See, also, Hodge v. Hodge, 47 Wash. 196, 91 Pac. 764; McBride v. McGinley, 31 Wash. 573, 72 Pac. 105.

*464Tested by this rule, and conceding that the burden was upon the respondent to establish the contract by a preponderance of the evidence, we think she made a case on which she was entitled to the judgment of the jury. Clearly there was evidence from which the jury could find that there was an understanding or agreement between Dr. Smith arid the respondent that she should receive compensation for her services rendered after she returned to the doctor’s household in 1898. The evidence leads, it is true, to the conclusion that the compensation was to be made in the will of the doctor, and from certain of his life insurance, but this does not bar the respondent from enforcing her claim. The rule is that where personal services are performed by one person for another under a contract or mutual understanding that compensation therefor is to be made in the will of the party receiving the benefit, or by some instrument to become absolute upon his death, and the party dies without making such provision, an action will lie against his estate to recover the reasonable value of the services. Snowden v. Clemons, 5 Colo. App. 251, 38 Pac. 475; Miller v. Lash, 85 N. C. 51, 39 Am. Rep. 678; Riddle v. Backus, 38 Iowa 81; McGarvy v. Roods, 73 Iowa 363, 35 N. W. 488; Stewart v. Small, 11 Ind. App. 100; Bell v. Hewitt’s Ex'rs., 24 Ind. 280; Snyder v. Caster’s Adm’r., 4 Yeates 353. So here, since the jury found in the respondent’s favor on the question whether or not the services were gratuitous, she was entitled to recover on a quantum meruit; she need not predicate her action on a breach of the agreement.

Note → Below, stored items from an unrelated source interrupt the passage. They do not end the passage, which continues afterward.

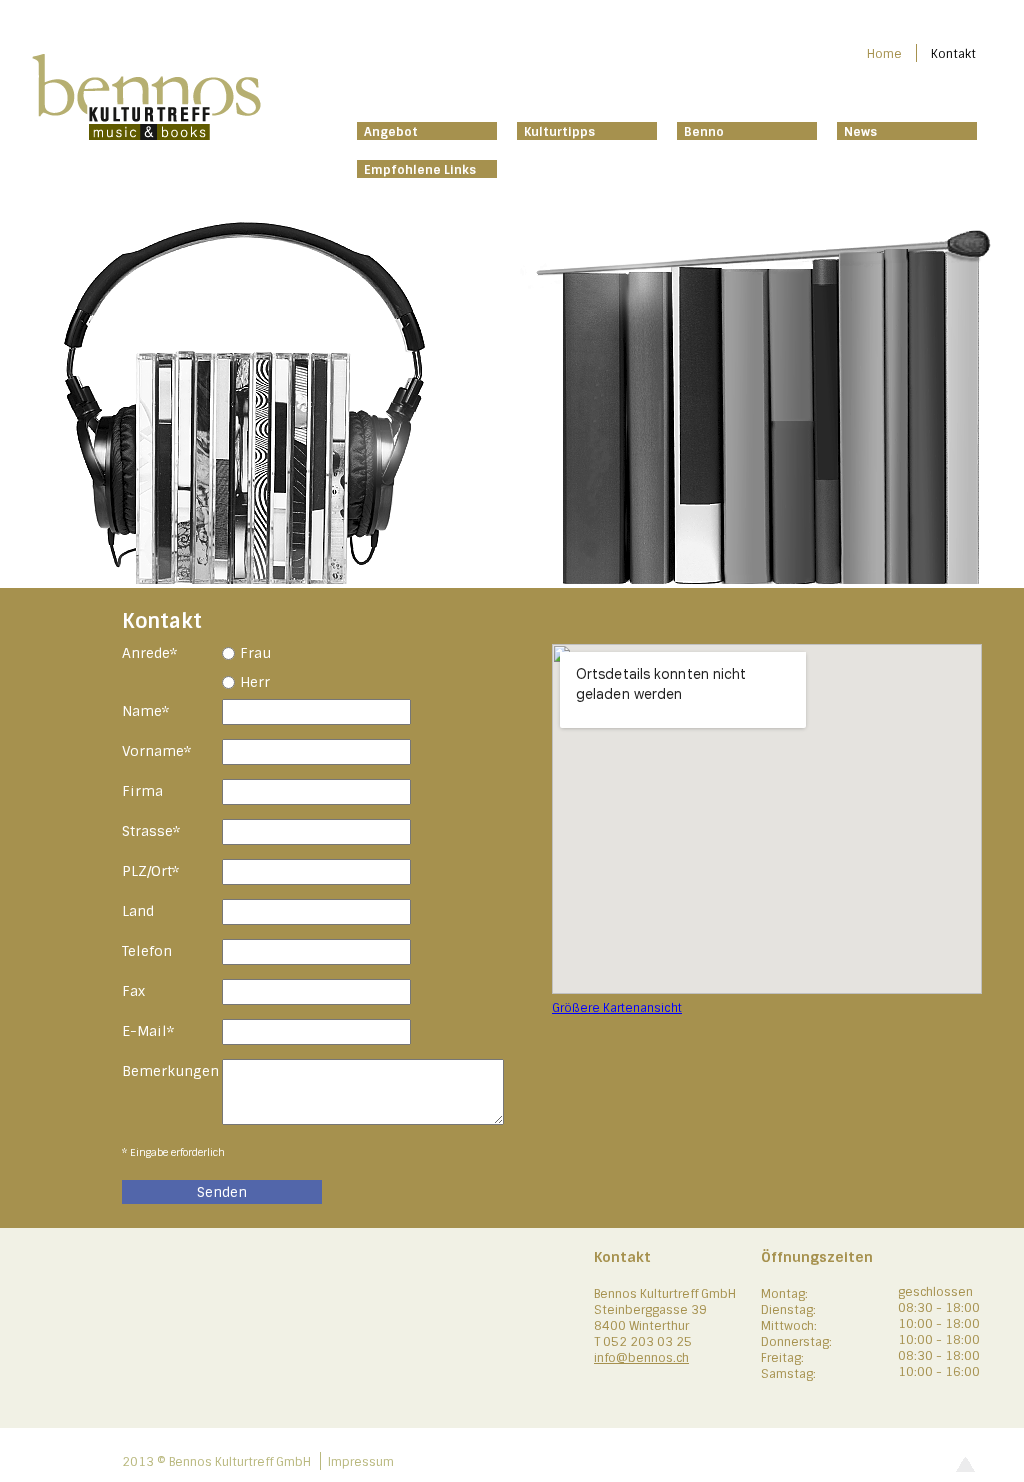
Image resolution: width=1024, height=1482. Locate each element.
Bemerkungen (170, 1071)
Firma (142, 791)
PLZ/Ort (156, 870)
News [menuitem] (860, 132)
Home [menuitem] (884, 54)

The question whether there had been an accord and satisfaction of the respondent’s claim between the respondent and Dr. Smith was properly left to the determination of the jury, and the verdict thereon is conclusive in this court.

The court allowed a recovery of interest from the time the appellant ceased working for Dr. Smith. This was error. The respondent’s claim did not mature until Smith’s death. At that time she had her election either to sue his estate on a. *465quantum meruit or in damages for a breach of the agreement, and her right to interest would not accrue until she made her election. The election was made when she presented her claim to the administratrix for the reasonable value of the services, and interest should have been allowed only from that date. This does not, however, require a retrial of the action, as the amount to be allowed as interest is merely for mathematical computation. The record makes it clear that the jury returned a verdict for $3,000, and interest at the legal rate from the date fixed by the court in its charge as the time from which interest could be computed. That date was February 25,1903, but as the claim was presented to the administratrix on February 11, 1905, interest should have been allowed only from that time.

For the error last mentioned, the judgment is reversed, and remanded with instructions to enter a judgment in favor of the respondent for $3,000, and interest from February 11, 1905, at 6 per cent per annum.

Rudkin, Root, and Crow, JJ., concur.

Hadley, C. J., and Mount, J., took no part.